Supplied text Start Marker

Article 1 -   Subject matter

This Directive lays down rules on the deduction, for corporate income tax purposes, of an allowance on increases in equity and on the limitation of the tax deductibility of exceeding borrowing costs.

Article 2 -   Scope

This Directive applies to taxpayers that are subject to corporate income tax in one or more Member States, including permanent establishments in one or more Member State of entities resident for tax purposes in a third country.

However, this Directive does not apply to the following financial undertakings:

(a) ‘credit institution’ as defined in Article 4(1), point (1), of Regulation (EU) No 575/2013 the European Parliament and of the Council 17 ;

(b)‘investment firm’ as defined in Article 4(1), point (1), of Directive 2014/65/EU the European Parliament and of the Council 18 ;

(c)‘alternative investment fund manager’ as defined in Article 4(1), point (b), of Directive 2011/61/EU of the European Parliament and of the Council 19 , including a manager of European venture capital funds under Regulation (EU) No 345/2013 of the European Parliament and of the Council 20 , a manager of European social entrepreneurship funds under Regulation (EU) No 346/2013 of the European Parliament and of the Council 21 and a manager of European long-term investment funds under Regulation (EU) 2015/760 of the European Parliament and of the Council 22 ;

(d)‘undertaking for collective investment in transferable securities’ management company’ as defined Article 2(1), point (b), of Directive 2009/65/EC of the European Parliament and of the Council 23 ;

(e)‘insurance undertaking’ as defined in Article 13, point (1), of Directive 2009/138/EC of the European Parliament and of the Council 24 ;

(f)‘reinsurance undertaking’ as defined in Article 13, point (4), of Directive 2009/138/EC;

(g)‘institution for occupational retirement provision’ as defined in Article 6, point (1), of Directive (EU) 2016/2341 of the European Parliament and of the Council 25 ;

(h)pension institutions operating pension schemes which are covered by Regulation (EC) No 883/2004 of the European Parliament and of the Council 26 as well as any legal entity set up for the purpose of investment in such schemes;

(i)‘alternative investment fund’ as defined in Article 4(1), point (a), of Directive 2011/61/EU, managed by an alternative investment fund manager, as defined in Article 4(1), point (b), of Directive 2011/61/EU or an alternative investment fund as defined in Article 4(1), point (a), of Directive 2011/61/EU supervised under the applicable national law;

(j)undertakings for collective investment in transferable securities within the meaning of Article 1(2) of Directive 2009/65/EC;

(k)‘central counterparty’ as defined in Article 2, point (1), of Regulation (EU) No 648/2012 of the European Parliament and of the Council 27 ;

(l)‘central securities depository’ as defined in Article 2(1), point (1), of Regulation (EU) No 909/2014 of the European Parliament and of the Council 28 ;

(m)a special purpose vehicle authorised in accordance with Article 211 of Directive 2009/138/EC;

(n)‘securitisation special purpose entity’ as defined in Article 2, point (2), of Regulation (EU) No 2017/2402 of the European Parliament and of the Council 29 ;

(o)‘insurance holding company’ as defined in Article 212(1), point (f), of Directive 2009/138/EC or ‘mixed financial holding company’ as defined in Article 212(1), point (h), of Directive 2009/138/EC, which is part of an insurance group that is subject to supervision at the level of the group pursuant to Article 213 of that Directive and which is not excluded from group supervision pursuant to Article 214(2) of Directive 2009/138/EC;

(p)‘payment institution’ as defined in Article 4, point (4), of Directive (EU) 2015/2366 of the European Parliament and of the Council 30 ;

(q)‘electronic money institution’ as defined in Article 2, point (1), of Directive 2009/110/EC of the European Parliament and of the Council 31 ;

(r)‘crowdfunding service provider’ as defined in Article 2(1), point (e), of Regulation (EU) 2020/1503 of the European Parliament and of the Council 32 ;

(s)‘crypto-asset service provider’ as defined in Article 3(1), point (8), of Regulation …/… of the European Parliament and of the Council 33  

Article 3 - Definitions

For the purposes of this Directive, the following definitions shall apply:

(1) ‘associated enterprise’ means a person who is related to another person in any of the following ways:

(a)the person participates in the management of the other person by being in a position to exercise a significant influence over the other person;

(b)the person participates in the control of the other person through a holding that exceeds 25 % of the voting rights;

(c)the person participates in the capital of the other person through a right of ownership that, directly or indirectly, exceeds 25 % of the subscribed capital;

(d)the person is entitled to 25 % or more of the profits of the other person.

Supplied text End Marker
Material provided Start Marker

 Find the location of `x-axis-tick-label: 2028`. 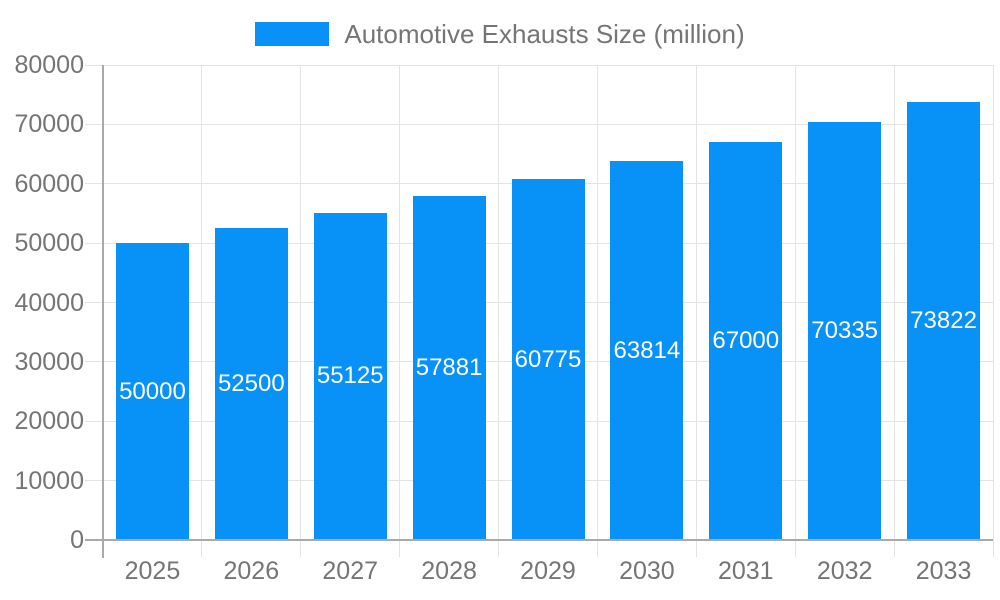

x-axis-tick-label: 2028 is located at coordinates (449, 571).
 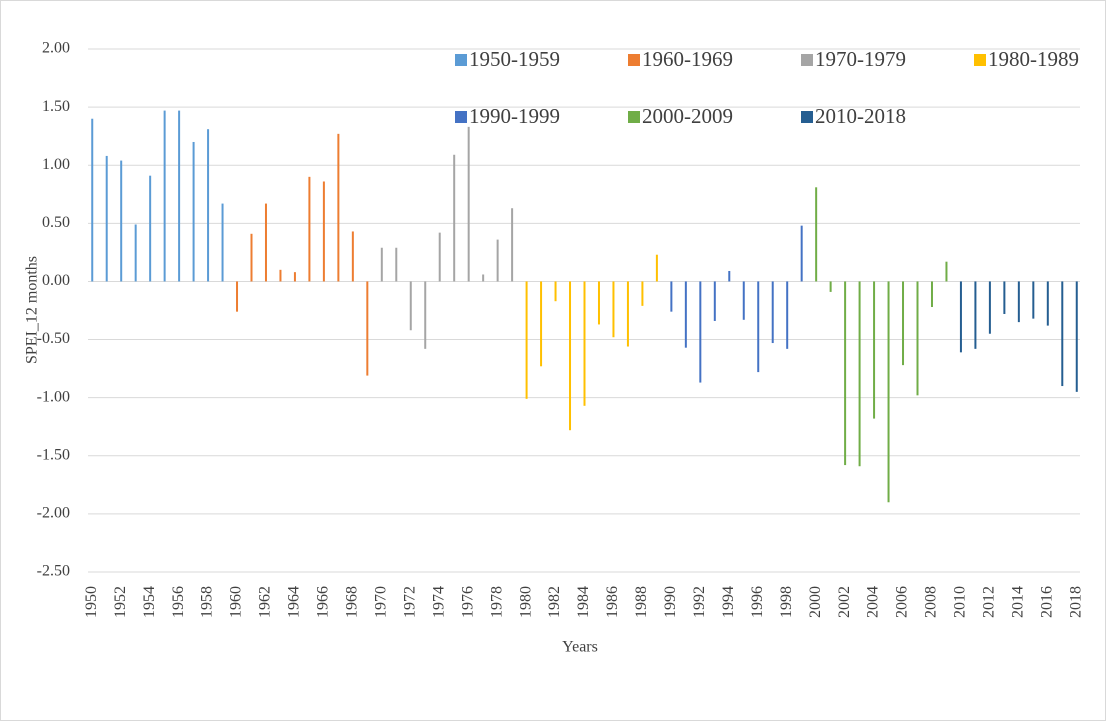 I want to click on x-tick-label: 1970, so click(x=380, y=602).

Material provided End Marker

[Activity list]
A. Do these statements agree with the directive excerpt above? Answer yes or no for each, and quote the deciding words of the excerpt exactly. (i) The Directive covers permanent establishments in Member States of entities resident for tax purposes in a third country. (ii) Payment institutions fall within the Directive's reach. (iii) Holding exactly 25 % of another person's voting rights meets the control test for an associated enterprise.
B. According to the directive excerpt, which article and point of Directive 2009/138/EC define a ‘reinsurance undertaking’?
C. Carry on the directive excerpt on equity allowances and borrowing-cost deductibility, picking up right after its last sentence.

[Responses by item number]
A.
(i) Yes: "including permanent establishments in one or more Member State of entities resident for tax purposes in a third country"
(ii) No: "this Directive does not apply to the following financial undertakings" and "(p)‘payment institution’ as defined in Article 4, point (4), of Directive (EU) 2015/2366"
(iii) No: "the person participates in the control of the other person through a holding that exceeds 25 % of the voting rights"

B. Article 13, point (4), of Directive 2009/138/EC.

C.
If more than one person participates in the management, control, capital or profits of the same person, as referred to in paragraph 1, all persons concerned shall be regarded as associated enterprises.

If the same persons participate in the management, control, capital or profits of more than one person, as referred to in paragraph 1 all persons concerned shall be regarded as associated enterprises.

For the purposes of this definition , ‘person’ means both legal and natural persons. A person who acts together with another person in respect of the voting rights or capital ownership of an entity shall be treated as holding a participation in all of the voting rights or capital ownership of that entity that are held by the other person.

In indirect participations, the fulfilment of the criteria set out in point (c) of paragraph 1 shall be determined by multiplying the rates of holding through the successive tiers. A person holding more than 50 % of the voting rights shall be deemed to hold 100 %.

The spouse, and lineal descendants of an individual, together with the individual, shall be treated as a single person.

An associated enterprise in accordance with this paragraph shall also include any operation as a result of which a person becomes an associated enterprise;

(2) tax period means a calendar year or any other appropriate period for tax purposes;

(3) ‘group’ means a group as defined in Article 2, point (11), Directive 2013/34/EU of the European Parliament and of the Council 34 .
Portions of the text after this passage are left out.